Collected data entries:
((
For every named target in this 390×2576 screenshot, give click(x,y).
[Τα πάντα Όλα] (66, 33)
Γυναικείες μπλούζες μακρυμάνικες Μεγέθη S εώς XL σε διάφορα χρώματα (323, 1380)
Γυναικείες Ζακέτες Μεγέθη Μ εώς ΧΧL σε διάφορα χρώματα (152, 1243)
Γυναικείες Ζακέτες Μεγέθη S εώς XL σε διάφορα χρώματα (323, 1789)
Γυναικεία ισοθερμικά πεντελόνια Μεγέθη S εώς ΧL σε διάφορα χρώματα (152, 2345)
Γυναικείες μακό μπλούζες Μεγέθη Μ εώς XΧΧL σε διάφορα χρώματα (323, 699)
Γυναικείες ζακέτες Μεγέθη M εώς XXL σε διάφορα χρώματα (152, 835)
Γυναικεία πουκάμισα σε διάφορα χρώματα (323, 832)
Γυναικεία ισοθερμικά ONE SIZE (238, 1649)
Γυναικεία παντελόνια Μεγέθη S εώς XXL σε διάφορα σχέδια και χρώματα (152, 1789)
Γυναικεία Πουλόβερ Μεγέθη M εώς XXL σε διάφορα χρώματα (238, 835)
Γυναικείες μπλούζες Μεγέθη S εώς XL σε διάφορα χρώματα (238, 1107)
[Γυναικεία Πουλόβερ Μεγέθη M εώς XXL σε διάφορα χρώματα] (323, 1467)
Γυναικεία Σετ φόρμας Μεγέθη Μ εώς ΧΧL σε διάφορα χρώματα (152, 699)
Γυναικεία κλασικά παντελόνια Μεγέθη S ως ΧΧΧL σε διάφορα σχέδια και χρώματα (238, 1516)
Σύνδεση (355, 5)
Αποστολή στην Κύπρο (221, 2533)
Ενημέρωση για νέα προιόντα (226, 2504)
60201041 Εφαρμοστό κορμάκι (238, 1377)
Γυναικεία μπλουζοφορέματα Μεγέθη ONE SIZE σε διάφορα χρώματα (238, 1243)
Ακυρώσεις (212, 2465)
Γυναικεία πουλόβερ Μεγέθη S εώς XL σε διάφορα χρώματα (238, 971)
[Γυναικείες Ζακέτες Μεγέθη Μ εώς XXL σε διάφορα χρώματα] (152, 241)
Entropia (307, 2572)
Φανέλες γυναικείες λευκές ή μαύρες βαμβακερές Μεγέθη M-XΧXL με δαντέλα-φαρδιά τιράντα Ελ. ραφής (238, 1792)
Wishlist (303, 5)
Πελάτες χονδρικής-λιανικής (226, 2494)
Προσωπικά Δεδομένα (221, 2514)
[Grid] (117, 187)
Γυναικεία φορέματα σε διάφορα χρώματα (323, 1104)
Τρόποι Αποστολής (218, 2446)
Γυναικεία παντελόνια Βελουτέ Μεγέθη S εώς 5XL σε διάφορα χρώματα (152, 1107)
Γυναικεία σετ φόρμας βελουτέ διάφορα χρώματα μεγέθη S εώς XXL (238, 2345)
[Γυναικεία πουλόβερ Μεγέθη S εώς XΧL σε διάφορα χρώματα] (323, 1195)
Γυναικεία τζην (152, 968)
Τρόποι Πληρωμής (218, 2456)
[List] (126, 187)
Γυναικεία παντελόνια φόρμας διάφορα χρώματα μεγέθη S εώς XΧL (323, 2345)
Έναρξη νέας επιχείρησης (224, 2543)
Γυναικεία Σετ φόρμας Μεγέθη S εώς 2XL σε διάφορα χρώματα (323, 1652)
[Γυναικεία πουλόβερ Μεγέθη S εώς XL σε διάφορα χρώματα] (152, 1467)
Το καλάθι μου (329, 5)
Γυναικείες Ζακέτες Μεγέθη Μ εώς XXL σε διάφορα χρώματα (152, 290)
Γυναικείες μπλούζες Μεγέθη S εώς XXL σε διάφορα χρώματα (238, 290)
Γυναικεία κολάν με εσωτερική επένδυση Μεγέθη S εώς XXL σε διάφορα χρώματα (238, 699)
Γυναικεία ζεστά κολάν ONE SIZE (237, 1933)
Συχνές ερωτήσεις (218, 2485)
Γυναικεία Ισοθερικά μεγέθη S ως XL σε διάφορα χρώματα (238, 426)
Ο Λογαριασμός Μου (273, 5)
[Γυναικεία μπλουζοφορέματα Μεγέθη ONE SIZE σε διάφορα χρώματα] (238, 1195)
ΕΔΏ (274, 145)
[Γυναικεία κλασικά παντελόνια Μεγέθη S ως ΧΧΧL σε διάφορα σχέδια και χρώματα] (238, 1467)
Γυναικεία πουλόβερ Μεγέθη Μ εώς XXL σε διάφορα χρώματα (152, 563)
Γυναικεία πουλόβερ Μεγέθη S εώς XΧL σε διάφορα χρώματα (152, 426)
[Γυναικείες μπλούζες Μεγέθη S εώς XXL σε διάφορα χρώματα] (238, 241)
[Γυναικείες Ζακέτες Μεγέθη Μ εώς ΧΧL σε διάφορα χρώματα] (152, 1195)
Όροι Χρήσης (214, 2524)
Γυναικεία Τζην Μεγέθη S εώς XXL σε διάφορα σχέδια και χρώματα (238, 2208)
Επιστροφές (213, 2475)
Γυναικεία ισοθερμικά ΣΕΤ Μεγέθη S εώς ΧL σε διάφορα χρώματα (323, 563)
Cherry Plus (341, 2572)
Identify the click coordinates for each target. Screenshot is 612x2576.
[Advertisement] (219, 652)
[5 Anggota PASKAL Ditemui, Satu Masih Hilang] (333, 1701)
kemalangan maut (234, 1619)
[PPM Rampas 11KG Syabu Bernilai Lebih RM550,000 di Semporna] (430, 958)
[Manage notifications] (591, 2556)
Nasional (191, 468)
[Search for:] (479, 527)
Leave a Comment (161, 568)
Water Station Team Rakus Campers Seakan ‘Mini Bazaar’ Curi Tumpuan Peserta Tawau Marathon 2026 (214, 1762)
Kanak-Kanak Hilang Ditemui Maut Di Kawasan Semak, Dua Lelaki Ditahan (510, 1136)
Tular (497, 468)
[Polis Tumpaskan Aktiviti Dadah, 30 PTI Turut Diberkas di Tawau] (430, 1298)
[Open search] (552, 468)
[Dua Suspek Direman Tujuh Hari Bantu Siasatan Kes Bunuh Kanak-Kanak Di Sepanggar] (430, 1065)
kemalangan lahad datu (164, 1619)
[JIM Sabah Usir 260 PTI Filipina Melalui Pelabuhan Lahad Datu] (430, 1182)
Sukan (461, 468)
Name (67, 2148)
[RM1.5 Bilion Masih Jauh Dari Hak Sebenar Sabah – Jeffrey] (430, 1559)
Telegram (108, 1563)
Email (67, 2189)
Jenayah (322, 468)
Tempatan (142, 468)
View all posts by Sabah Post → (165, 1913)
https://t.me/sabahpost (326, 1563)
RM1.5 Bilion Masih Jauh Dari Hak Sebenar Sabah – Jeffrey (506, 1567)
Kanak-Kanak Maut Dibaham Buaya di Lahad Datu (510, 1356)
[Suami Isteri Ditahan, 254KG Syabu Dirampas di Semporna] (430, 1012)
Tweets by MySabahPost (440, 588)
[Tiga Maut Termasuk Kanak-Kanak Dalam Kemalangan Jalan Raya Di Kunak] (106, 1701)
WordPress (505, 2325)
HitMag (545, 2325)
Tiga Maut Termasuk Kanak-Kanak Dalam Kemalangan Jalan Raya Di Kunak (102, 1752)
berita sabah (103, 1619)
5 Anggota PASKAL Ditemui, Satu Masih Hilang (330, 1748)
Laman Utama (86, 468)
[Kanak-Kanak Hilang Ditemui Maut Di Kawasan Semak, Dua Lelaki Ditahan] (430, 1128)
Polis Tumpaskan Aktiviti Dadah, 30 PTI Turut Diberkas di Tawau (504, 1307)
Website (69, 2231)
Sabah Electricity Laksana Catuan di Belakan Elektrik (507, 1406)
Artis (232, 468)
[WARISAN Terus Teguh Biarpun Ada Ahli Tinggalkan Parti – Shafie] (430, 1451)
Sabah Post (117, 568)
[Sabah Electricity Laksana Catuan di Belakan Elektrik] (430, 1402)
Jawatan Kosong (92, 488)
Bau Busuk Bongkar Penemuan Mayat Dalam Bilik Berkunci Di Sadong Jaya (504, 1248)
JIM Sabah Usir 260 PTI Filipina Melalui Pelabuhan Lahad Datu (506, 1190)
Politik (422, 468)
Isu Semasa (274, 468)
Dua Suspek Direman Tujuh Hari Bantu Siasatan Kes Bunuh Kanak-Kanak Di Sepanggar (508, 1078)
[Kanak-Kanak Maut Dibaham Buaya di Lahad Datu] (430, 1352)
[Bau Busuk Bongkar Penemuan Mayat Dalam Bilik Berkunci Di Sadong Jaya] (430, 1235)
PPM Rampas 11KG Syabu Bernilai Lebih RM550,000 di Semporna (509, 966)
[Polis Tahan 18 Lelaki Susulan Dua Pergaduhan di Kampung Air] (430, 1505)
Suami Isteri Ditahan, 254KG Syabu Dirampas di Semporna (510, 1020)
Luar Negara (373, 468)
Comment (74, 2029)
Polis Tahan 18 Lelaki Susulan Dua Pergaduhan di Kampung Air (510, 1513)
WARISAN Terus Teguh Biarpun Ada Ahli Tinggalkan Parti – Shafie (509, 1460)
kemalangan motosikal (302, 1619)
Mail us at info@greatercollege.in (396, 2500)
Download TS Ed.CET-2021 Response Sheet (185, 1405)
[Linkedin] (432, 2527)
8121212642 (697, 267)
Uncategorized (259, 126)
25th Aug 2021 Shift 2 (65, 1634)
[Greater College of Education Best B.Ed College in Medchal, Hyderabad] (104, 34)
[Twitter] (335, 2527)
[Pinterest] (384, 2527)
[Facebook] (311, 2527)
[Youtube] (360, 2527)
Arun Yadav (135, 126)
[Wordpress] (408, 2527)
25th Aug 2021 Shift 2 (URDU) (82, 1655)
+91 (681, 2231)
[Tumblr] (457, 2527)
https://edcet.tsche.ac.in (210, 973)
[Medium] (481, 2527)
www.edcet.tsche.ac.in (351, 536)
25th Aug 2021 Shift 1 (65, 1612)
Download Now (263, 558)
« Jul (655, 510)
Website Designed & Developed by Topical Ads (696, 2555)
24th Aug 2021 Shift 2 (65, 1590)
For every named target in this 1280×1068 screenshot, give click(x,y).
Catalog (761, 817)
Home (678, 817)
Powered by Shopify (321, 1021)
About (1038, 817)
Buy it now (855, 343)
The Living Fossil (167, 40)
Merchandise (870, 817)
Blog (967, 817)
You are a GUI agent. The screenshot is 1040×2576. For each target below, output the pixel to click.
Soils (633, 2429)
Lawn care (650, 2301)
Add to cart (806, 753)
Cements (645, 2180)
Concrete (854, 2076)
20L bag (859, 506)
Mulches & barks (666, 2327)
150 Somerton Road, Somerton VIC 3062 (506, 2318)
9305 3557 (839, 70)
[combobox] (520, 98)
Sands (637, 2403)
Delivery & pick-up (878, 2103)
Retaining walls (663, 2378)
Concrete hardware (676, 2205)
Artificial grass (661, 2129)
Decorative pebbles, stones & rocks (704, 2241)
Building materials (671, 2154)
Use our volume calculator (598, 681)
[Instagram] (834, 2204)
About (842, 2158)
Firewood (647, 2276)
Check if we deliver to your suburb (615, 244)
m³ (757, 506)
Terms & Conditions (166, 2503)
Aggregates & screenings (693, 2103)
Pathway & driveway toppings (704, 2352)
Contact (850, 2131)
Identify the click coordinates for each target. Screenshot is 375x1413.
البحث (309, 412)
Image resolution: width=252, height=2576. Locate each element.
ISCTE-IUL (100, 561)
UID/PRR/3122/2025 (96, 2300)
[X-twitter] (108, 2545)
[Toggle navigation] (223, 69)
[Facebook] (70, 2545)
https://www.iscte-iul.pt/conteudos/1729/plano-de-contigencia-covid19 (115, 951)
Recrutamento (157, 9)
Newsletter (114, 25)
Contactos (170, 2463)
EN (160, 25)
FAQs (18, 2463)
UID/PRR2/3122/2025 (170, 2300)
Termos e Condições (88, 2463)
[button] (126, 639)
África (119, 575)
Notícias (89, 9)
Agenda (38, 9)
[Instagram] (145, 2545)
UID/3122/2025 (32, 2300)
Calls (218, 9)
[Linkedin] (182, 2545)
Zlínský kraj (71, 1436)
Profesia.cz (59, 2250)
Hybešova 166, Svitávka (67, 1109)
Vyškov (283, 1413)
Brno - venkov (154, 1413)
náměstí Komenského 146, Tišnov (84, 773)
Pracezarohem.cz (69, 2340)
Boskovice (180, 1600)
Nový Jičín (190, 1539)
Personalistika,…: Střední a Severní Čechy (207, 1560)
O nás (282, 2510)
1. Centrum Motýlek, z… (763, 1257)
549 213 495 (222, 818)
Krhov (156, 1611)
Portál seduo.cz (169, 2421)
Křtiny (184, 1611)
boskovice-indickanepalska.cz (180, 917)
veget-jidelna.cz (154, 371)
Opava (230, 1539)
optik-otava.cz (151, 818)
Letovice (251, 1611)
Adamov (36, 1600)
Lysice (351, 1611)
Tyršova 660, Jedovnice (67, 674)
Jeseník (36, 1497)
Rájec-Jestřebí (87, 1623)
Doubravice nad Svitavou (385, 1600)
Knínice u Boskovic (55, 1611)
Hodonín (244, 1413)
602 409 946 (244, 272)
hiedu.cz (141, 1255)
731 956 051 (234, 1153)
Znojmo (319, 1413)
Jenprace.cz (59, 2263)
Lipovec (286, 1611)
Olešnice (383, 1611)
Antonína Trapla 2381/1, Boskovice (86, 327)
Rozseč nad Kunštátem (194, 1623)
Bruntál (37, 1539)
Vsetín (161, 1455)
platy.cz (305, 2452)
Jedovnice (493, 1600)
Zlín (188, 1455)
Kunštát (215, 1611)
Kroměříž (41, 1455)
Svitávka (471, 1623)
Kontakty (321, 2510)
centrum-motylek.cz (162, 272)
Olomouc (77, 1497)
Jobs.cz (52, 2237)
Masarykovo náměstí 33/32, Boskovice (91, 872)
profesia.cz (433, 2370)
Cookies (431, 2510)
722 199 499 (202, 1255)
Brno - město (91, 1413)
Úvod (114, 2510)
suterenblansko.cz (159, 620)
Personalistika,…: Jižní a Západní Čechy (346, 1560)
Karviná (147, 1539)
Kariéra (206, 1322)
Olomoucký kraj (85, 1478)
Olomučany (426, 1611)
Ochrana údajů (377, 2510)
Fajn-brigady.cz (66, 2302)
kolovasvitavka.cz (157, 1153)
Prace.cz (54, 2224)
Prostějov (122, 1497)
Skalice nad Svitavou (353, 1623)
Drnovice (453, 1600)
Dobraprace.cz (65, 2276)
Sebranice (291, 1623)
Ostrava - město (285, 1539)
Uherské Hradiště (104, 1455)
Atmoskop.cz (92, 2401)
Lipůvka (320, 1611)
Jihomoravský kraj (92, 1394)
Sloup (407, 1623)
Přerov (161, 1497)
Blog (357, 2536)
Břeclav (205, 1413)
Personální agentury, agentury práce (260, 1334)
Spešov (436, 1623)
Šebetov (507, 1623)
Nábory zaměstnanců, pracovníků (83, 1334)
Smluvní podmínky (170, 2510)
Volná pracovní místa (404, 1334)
))
What is needed is every line of the records above that contains the word "Čechy".

SOLUTION:
Personalistika,…: Střední a Severní Čechy (207, 1560)
Personalistika,…: Jižní a Západní Čechy (346, 1560)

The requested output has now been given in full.